**Written task 1**
Please pick out every line in the records below that contains the string "height". Case counts.

**Text**
□ □ □ □
Finding consecutive numbers in version names on a txt file

fox1212 · March 11, 2011, 6:06am

Hi all.

I have a directory which contains files that can be versioned. All the files are named according to a pattern like this:

TEXTSTRING1-001.EXTENSION
TEXTSTRING2-001.EXTENSION
TEXTSTRING3-001.EXTENSION
...
TEXTSTRINGn-001.EXTENSION

If a file is versioned, a file called

TEXTSTRINGn-002.EXTENSION

would be created, then a 003, etc...

What I want is, working with an ordered list of the files on a txt file, to extract the names of the files who have been versioned so I can move the older ones to another dir. That is, for a given line:

TEXTSTRINGn-j.EXTENSION

if the next line is
TEXTSTRINGn-(j+1).EXTENSION

then return the first of the two lines.

Could you help me with it? I'm not all that knowledgeable of perl to get it right, but I really guess it's just a simple script.

Regards.

panyam · March 11, 2011, 10:10am

Please post a sample input and expected output.
It will help to understand the needs in a better way.

fox1212 · March 12, 2011, 6:44am

Ok, a sample. Say this is the text file resulting from the sorted list of the directory:

abcd-001.pdf
dfcd-003.pdf
grdr-001.pdf
grdr-002.pdf
hhgt-001.pdf
htfr-001.pdf
htfr-002.pdf
htfr-003.pdf
htfr-004.pdf
jkdyr-001.pdf
tasd-018.pdf
tasd-019.pdf
yrdf-003.pdf
zgdr-001.pdf

As you see, the file grdr-xxx has been versioned once, and so there's the 001 and 002 versions, and the htfr-xxx three times, so we have from 001 to 004.
The file tasd has also been versioned and we have the 018 and 019 version because in previous executions the 001 to 017 have already been deleted.

What I want is to extract from a file like this the old versions. That is, from the sample above, I want to return the following entries:

grdr-001.pdf
htfr-001.pdf
htfr-002.pdf
htfr-003.pdf
tasd-018.pdf

so I can move or delete them and keep only the last version.
□ □ □ □
**Written task 2**
In the forum thread above, recast the paragraph that begins "As you see, the file grdr-xxx" as a short list that keeps its main facts.

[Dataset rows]
□ □ □ □
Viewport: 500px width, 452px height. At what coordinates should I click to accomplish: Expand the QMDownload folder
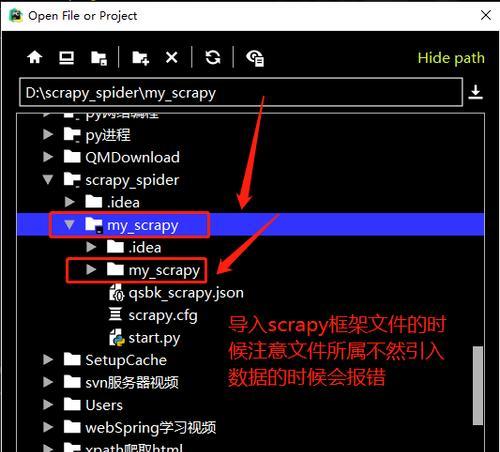(48, 157)
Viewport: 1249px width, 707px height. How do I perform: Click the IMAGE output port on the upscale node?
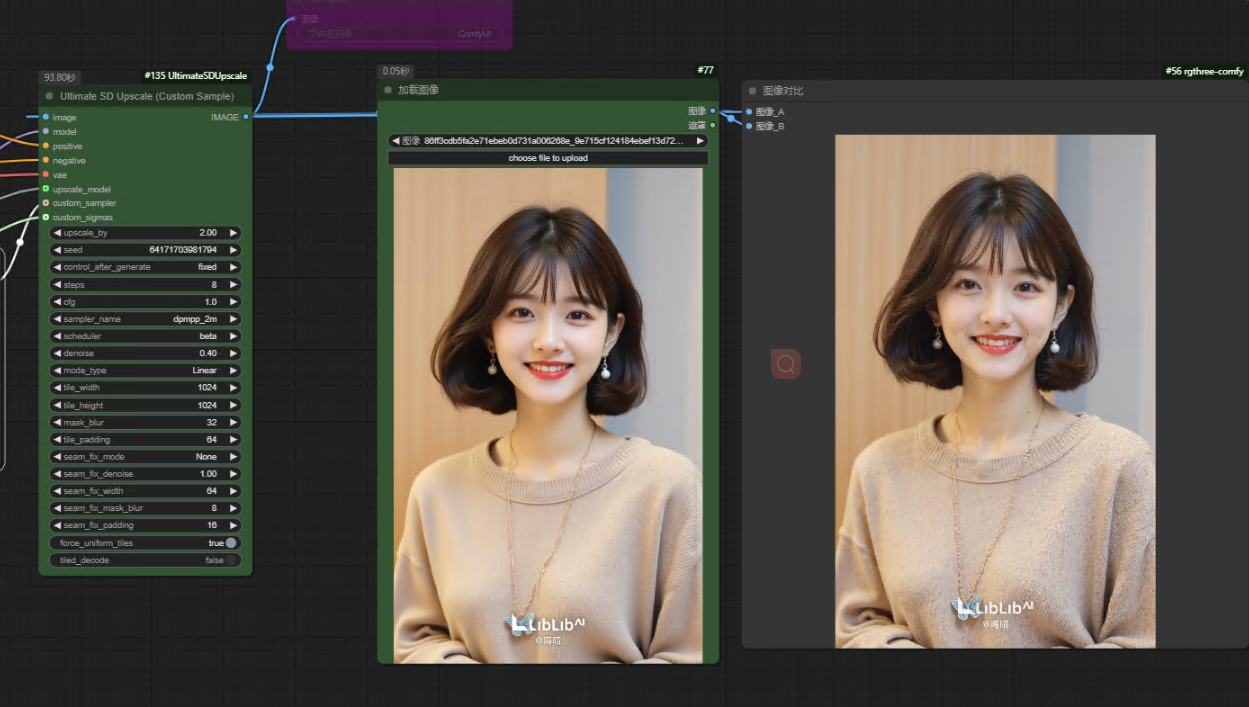[246, 117]
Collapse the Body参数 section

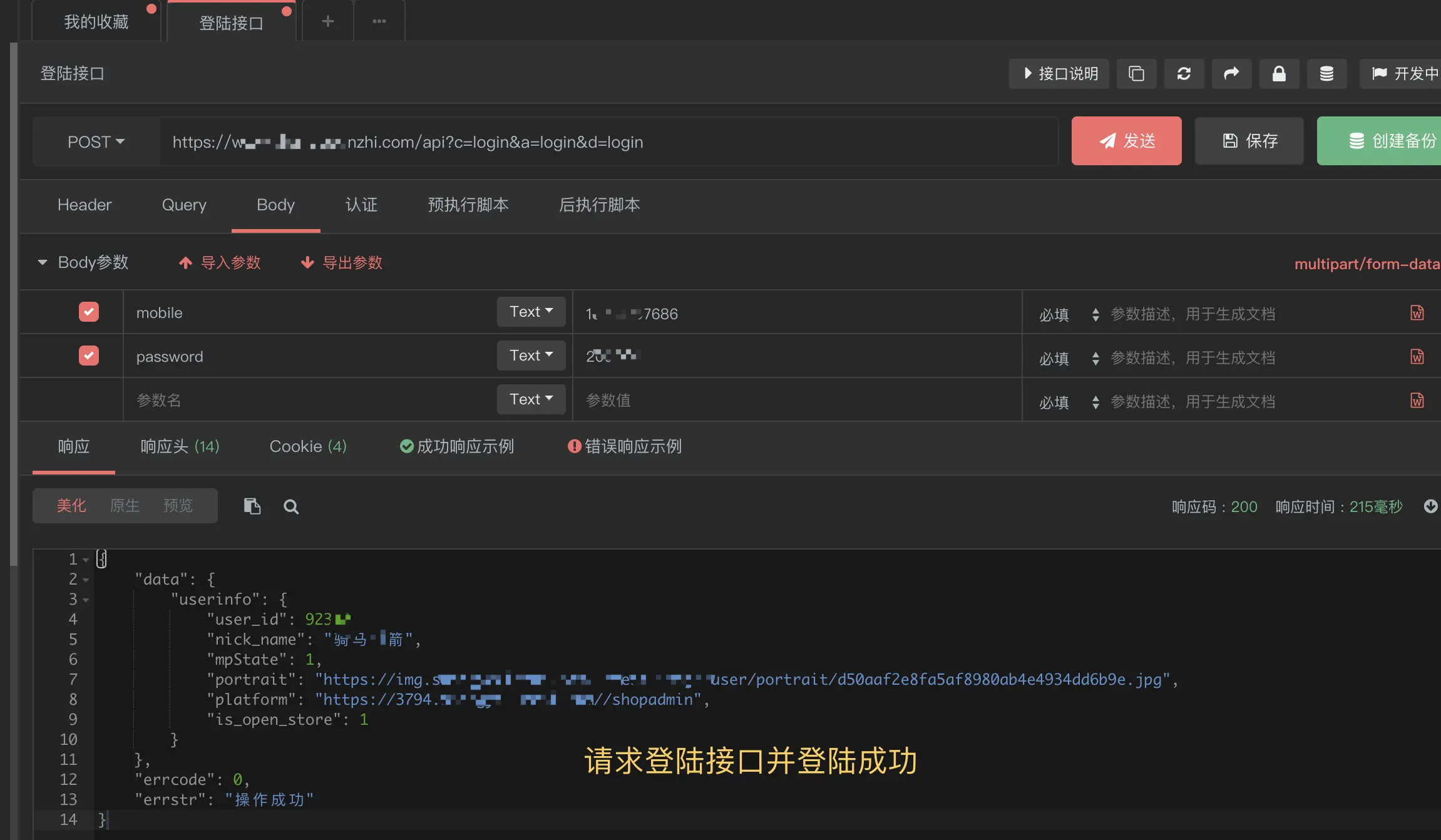pos(42,262)
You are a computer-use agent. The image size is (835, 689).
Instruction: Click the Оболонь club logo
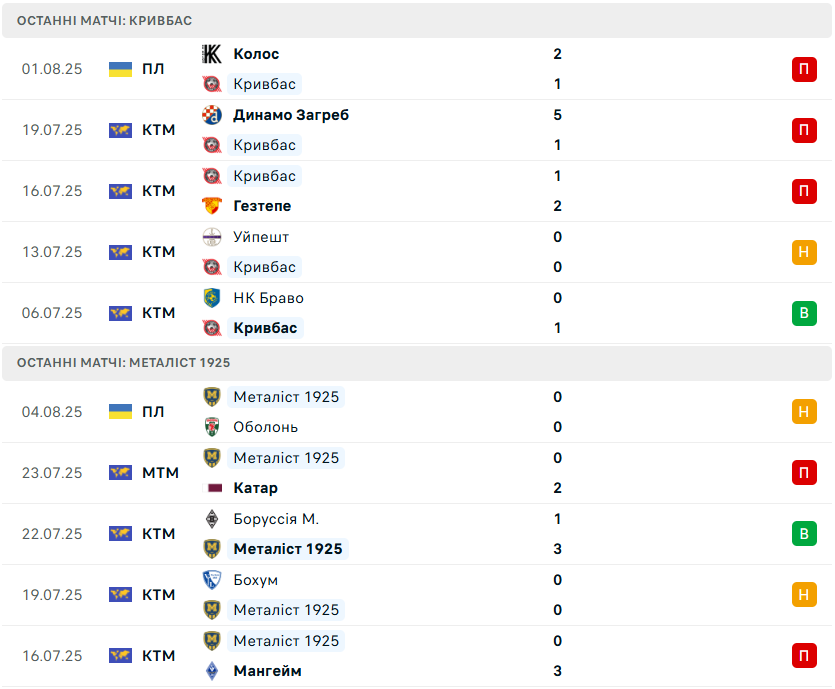(212, 427)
□ □ □ □
**Worked solution 1**
Viewport: 500px width, 452px height. At what coordinates should I click to accomplish: Expand the QMDownload folder
Viewport: 1249px width, 707px height. How do I perform: Click the IMAGE output port on the upscale node?

**Worked solution 2**
- grdr has been versioned once, so versions 001 and 002 exist.
- htfr has been versioned three times, so versions 001 to 004 exist.
- tasd has also been versioned. Only versions 018 and 019 remain because 001 to 017 were deleted in previous executions.